Reviews

Grand Illusions: Vitaly: An Evening Of Wonders ***

By: Samuel L. Leiter

June 21, 2018:  Shows featuring the work of talented magicians have become part and parcel of most recent theatre seasons, from the Las Vegas-style conjurations of multiple entertainers in The Illusionists: Live on Broadway to the more intimate trickeries of brilliant soloists like Ricky Jay or the dueling talents of Helder Guimarães and Derek DelGaudio (as in their Nothing to Hide).

By: Samuel L. Leiter

June 21, 2018:  Shows featuring the work of talented magicians have become part and parcel of most recent theatre seasons, from the Las Vegas-style conjurations of multiple entertainers in The Illusionists: Live on Broadway to the more intimate trickeries of brilliant soloists like Ricky Jay or the dueling talents of Helder Guimarães and Derek DelGaudio (as in their Nothing to Hide).

The newest kid on a New York stage showing off his card and other tricks is Vitaly Beckman, a born-in-the-USSR soloist whose appealing but far from extraordinary magic show, Vitaly: An Evening of Wonders, is occupying the upstairs space at the Westside Theatre. Much of his cachet comes from his having stumped Penn and Teller on TV’s “Fool Us,” where he pulled off a head-scratcher that’s also in this show. 

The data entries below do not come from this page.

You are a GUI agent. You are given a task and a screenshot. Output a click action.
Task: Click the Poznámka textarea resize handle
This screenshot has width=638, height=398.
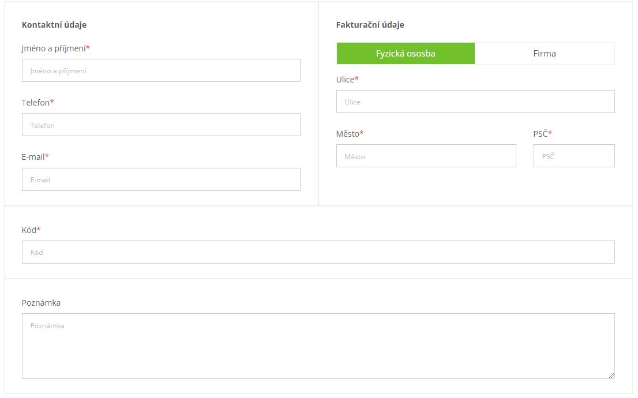[x=611, y=376]

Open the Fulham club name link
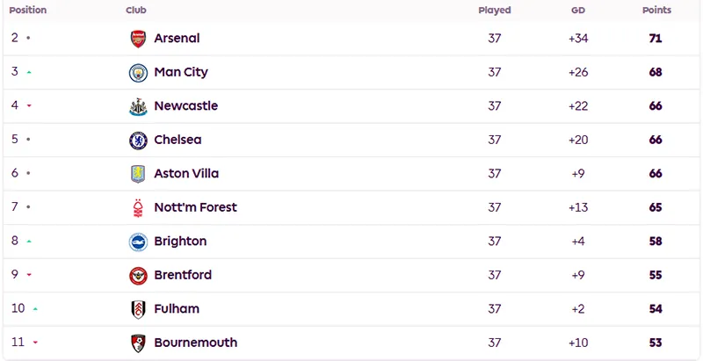177,308
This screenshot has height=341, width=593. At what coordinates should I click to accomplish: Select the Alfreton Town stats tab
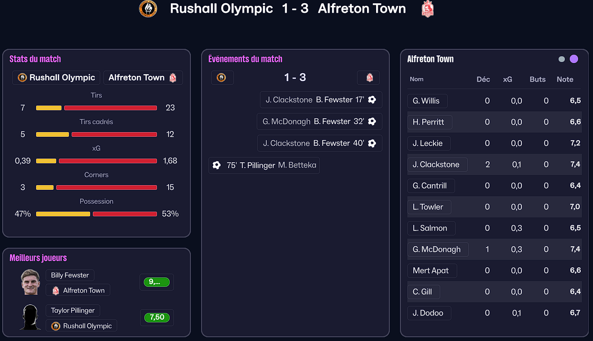pyautogui.click(x=143, y=78)
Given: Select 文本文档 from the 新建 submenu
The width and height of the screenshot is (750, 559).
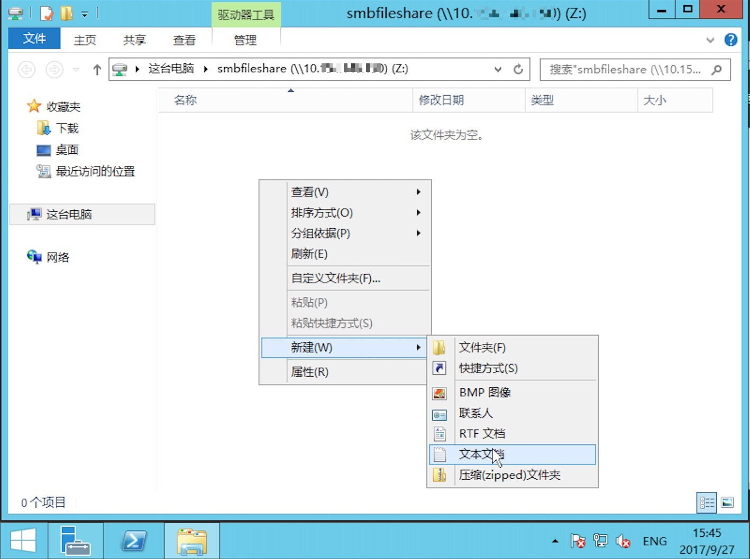Looking at the screenshot, I should pos(481,454).
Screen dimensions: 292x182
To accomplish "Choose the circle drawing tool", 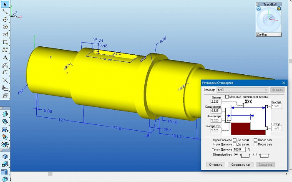I will [x=5, y=27].
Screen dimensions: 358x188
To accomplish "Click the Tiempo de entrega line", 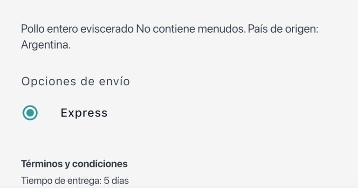I will coord(75,180).
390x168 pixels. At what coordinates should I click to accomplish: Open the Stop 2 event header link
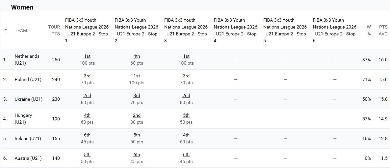pos(136,31)
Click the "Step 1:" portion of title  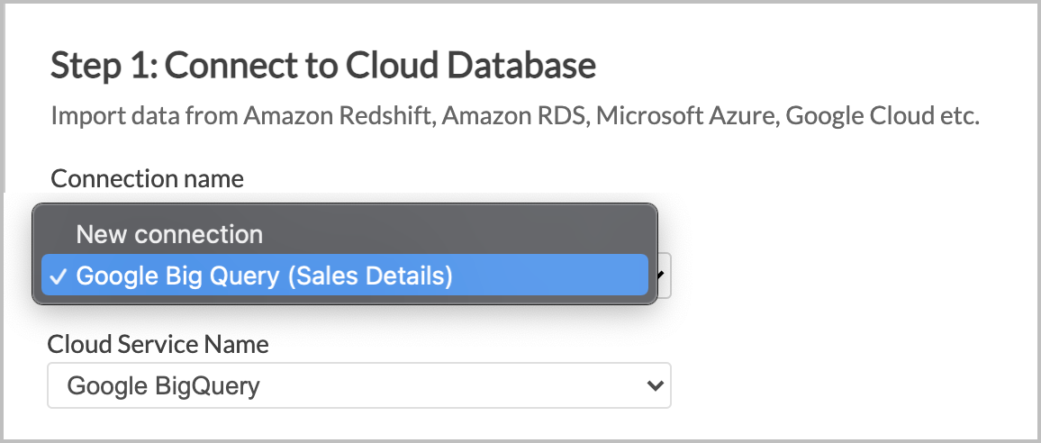(x=104, y=65)
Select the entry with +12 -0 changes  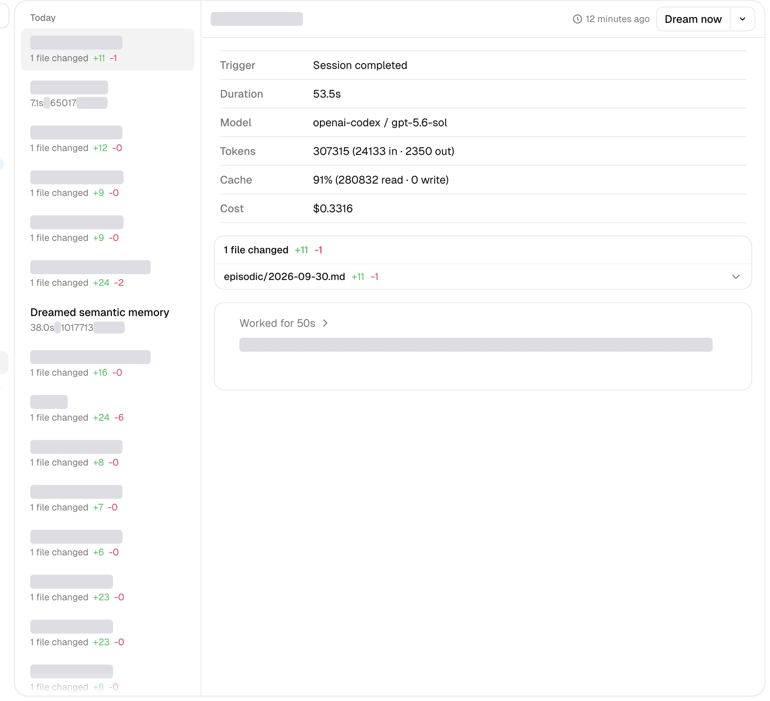click(108, 139)
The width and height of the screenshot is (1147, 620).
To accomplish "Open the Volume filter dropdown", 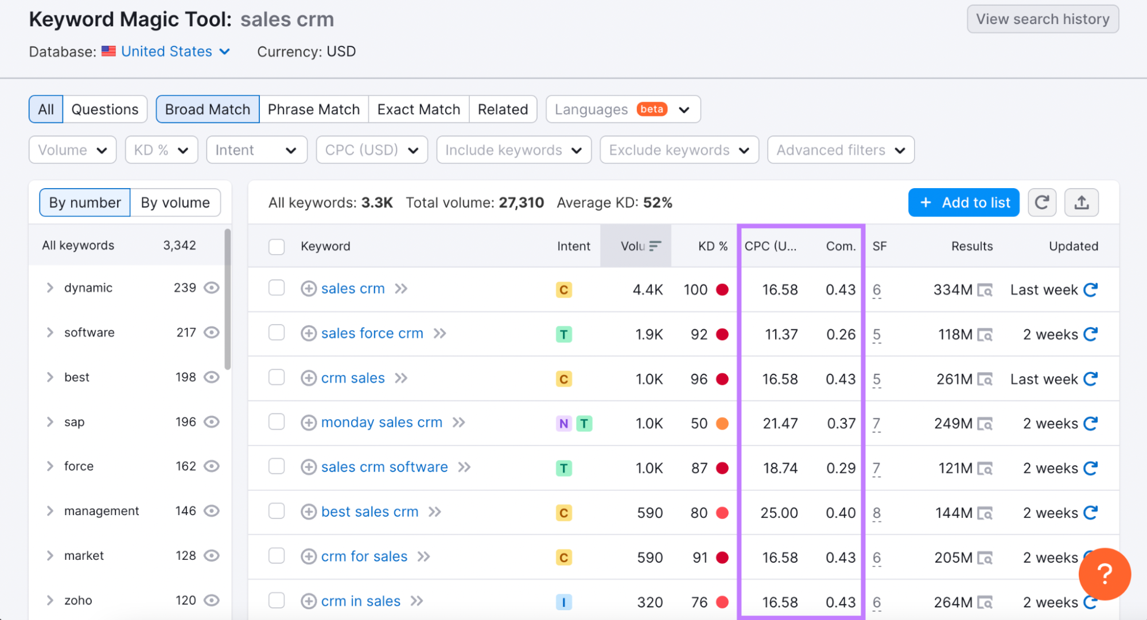I will [72, 150].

Vitaly, who says his accented English makes him sound like Borat (a.k.a. Sacha Baron Cohen) while he physically resembles Jerry Seinfeld (or, I’d say, Sacha Baron Cohen), offers an hour and ten minutes (including a brief break) of magic and conventional jokey patter (Doug Bennett is his co-writer). Working on a mostly bare stage with a few tables and chairs, backed by a projection screen, he demonstrates, with only the simplest props, a series of charmingly baffling illusions.

Depending throughout on audience members coming on stage to help him, Vitaly projects close-ups of many of his bits onto the screen via a tiny, stand-mounted camera. These include not only various card tricks (no huge surprises here for the visiting wizards) but several imaginative ones that require drawing simple images in black ink on a pad, rubbing his hand slowly over what he’s drawn, revealing the now fully-colored image, and then somehow detaching the image from the page as an actual, if flat, object.

He executes a number of variations on this effect, while also applying his prestidigitation to preprinted images, including the routine he did for Penn and Teller, which employs a still photo across whose surface a London bus begins to move.

One lengthy segment involves collecting a bunch of drivers’ licenses, on one or two of which Vitaly manages, by rubbing his fingers over a face, to obliterate it. Later, after he’s collected from the audience a list of famous people no longer living, he asks someone to read the first name on the list, and that person’s face not only replaces the license’s original but flutters its eyes.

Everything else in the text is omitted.